The pm-remez Python package is [published in
PyPI](https://pypi.org/project/pm-remez/). There are pre-built binary packages
for common architectures and operating systems. For these, the package can be
installed by doing

```
pip install pm-remez
```

## Building

The pm-remez crate uses [ndarray-linalg](https://docs.rs/ndarray-linalg/) to
solve eigenvalue problems. This in turn depends on LAPACK. The pm-remez crate
has several feature flags that are used to select the LAPACK backend.
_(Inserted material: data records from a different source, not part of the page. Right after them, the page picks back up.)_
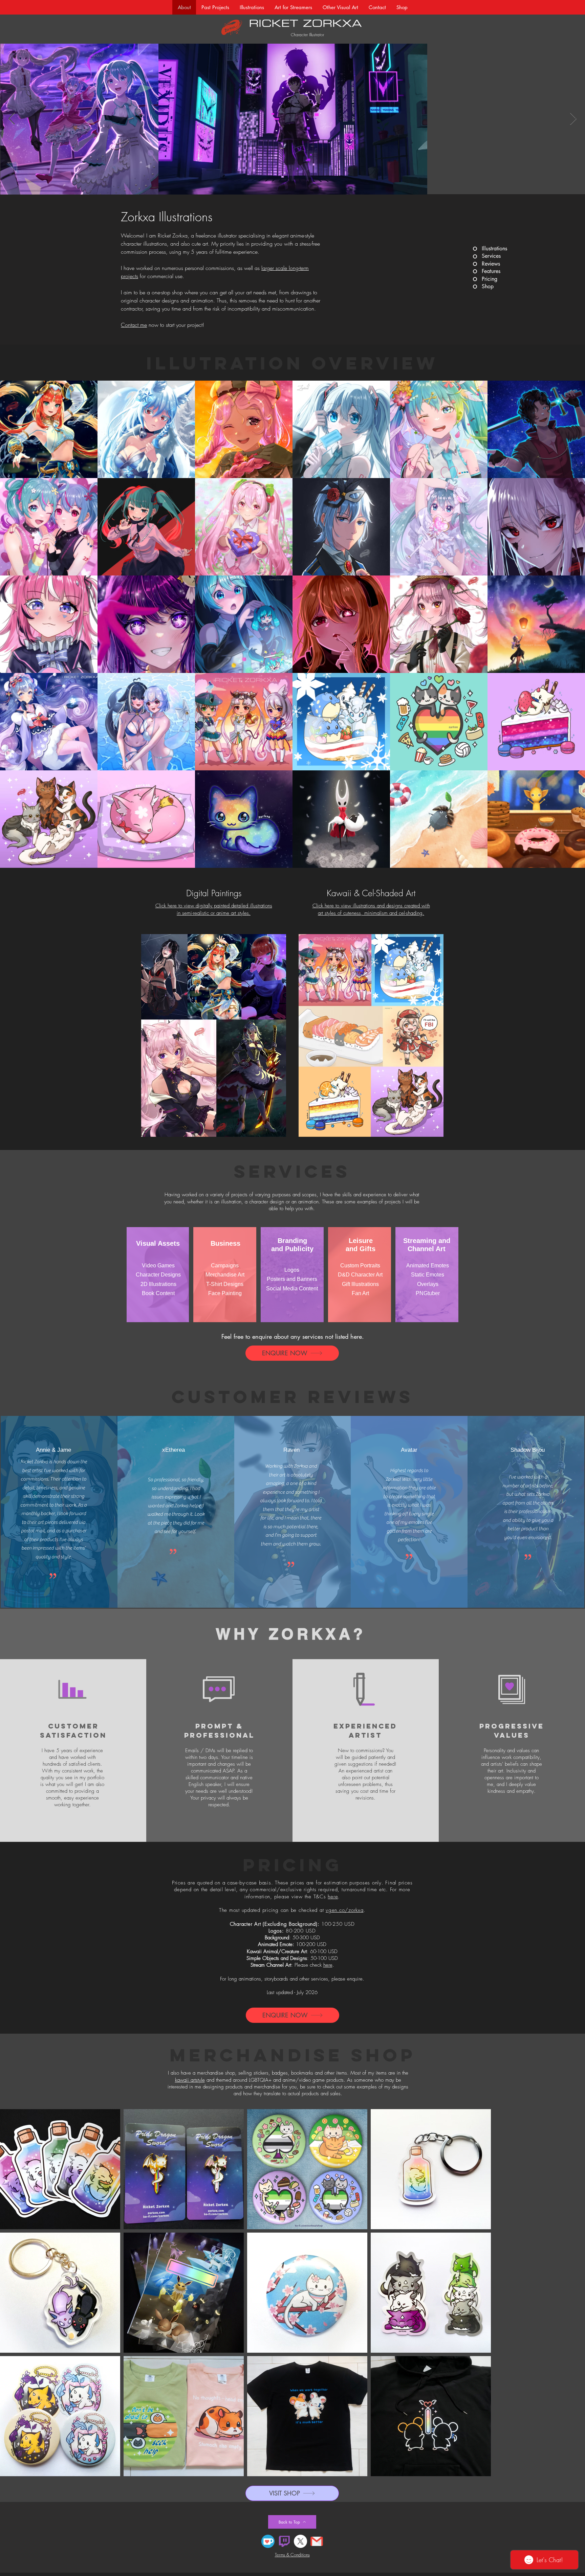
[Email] (316, 2523)
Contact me (134, 325)
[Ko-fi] (268, 2523)
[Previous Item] (12, 119)
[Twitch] (284, 2523)
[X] (300, 2523)
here (333, 1896)
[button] (251, 7)
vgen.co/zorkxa (345, 1910)
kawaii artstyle (190, 2080)
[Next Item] (573, 119)
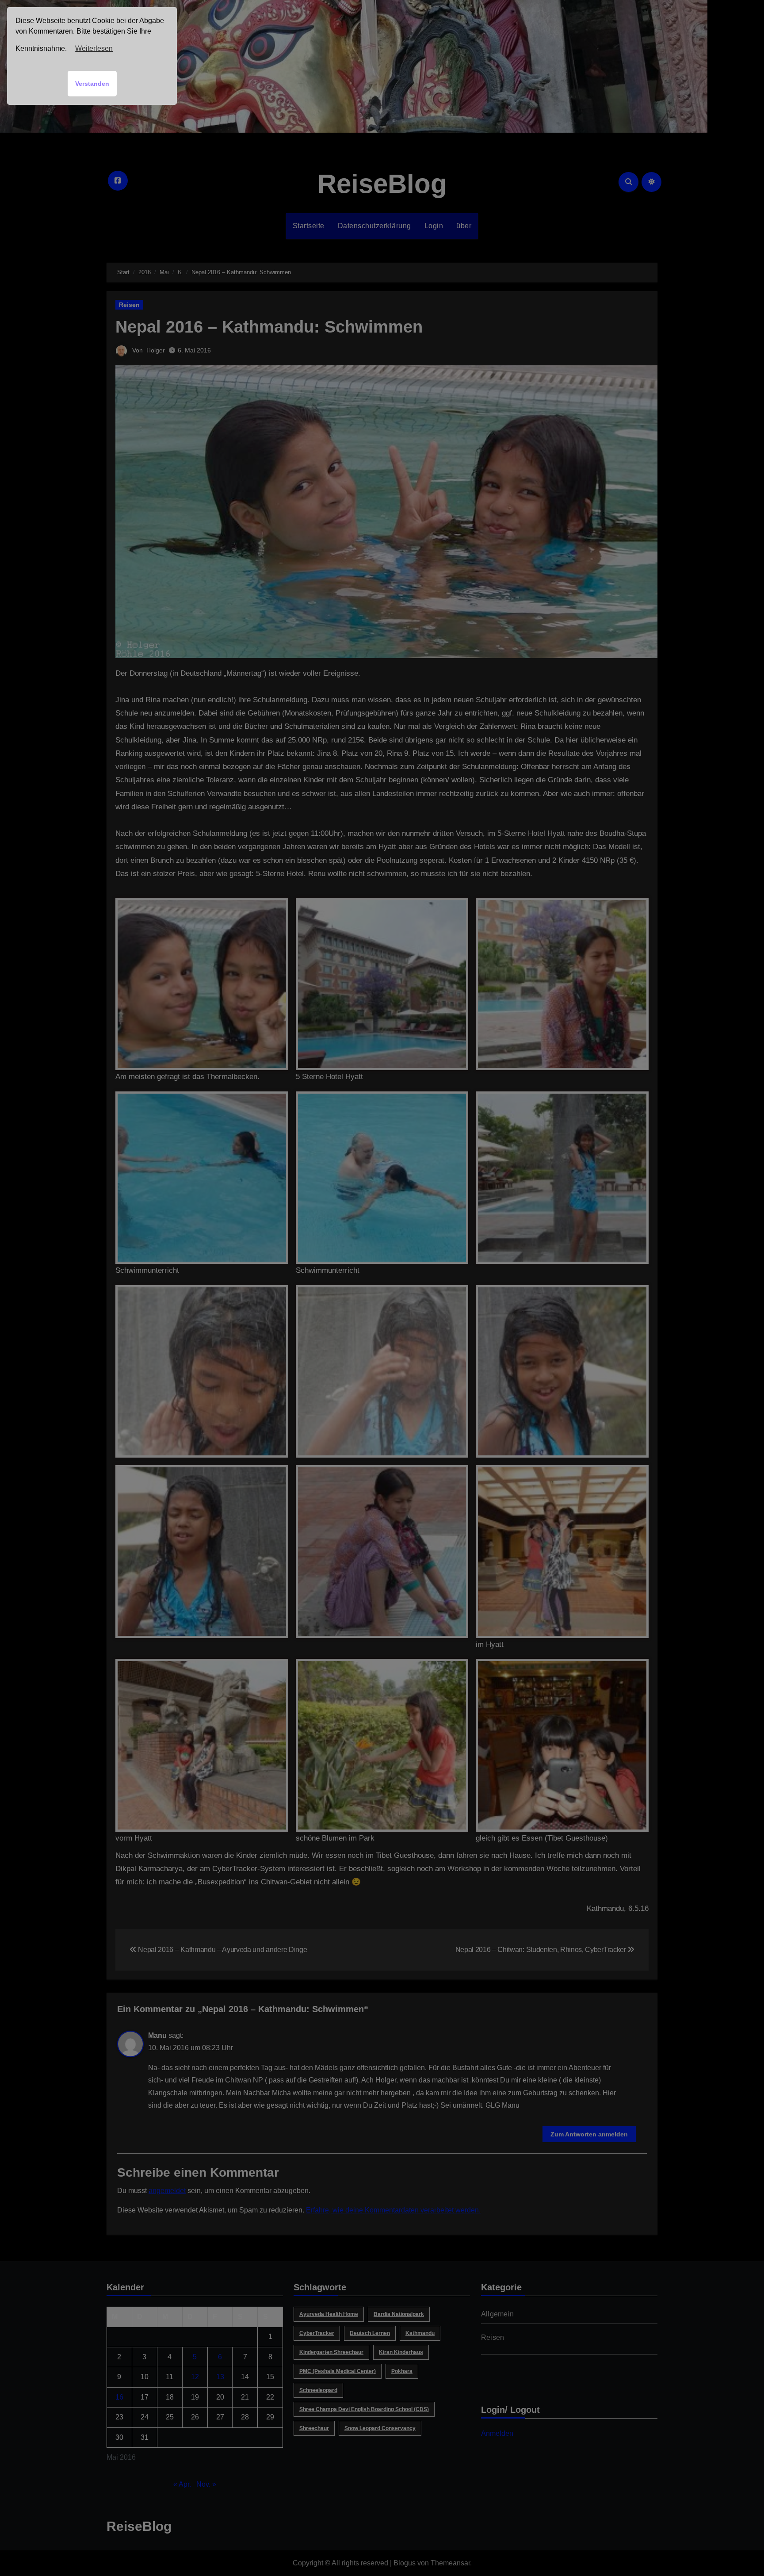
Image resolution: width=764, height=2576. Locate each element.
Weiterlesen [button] (94, 48)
Exactly
one of these features needs to be enabled to build pm-remez. The feature flags
are `openblas-static`, `openblas-system`, `netlib-static`, `netlib-system`,
`intel-mkl-static` and `intel-mkl-system`. The `-static` versions of each flag
build the LAPACK backend and link statically against it. The `-system` versions
link against a system-installed library (linking can be dynamic or static
depending on which type of library is installed). For example,
```
cargo build --release --features openblas-system
```
will build against a system-installed OpenBLAS library.

The Python package is built using [maturin](https://docs.rs/ndarray-linalg/).
It can be built with
```
maturin build --release
```
or
```
python -mbuild
```

## License

Licensed under either of

 * Apache License, Version 2.0
   ([LICENSE-APACHE](LICENSE-APACHE) or http://www.apache.org/licenses/LICENSE-2.0)
 * MIT license
   ([LICENSE-MIT](LICENSE-MIT) or http://opensource.org/licenses/MIT)

at your option.

## Contribution

Unless you explicitly state otherwise, any contribution intentionally submitted
for inclusion in the work by you, as defined in the Apache-2.0 license, shall be
dual licensed as above, without any additional terms or conditions.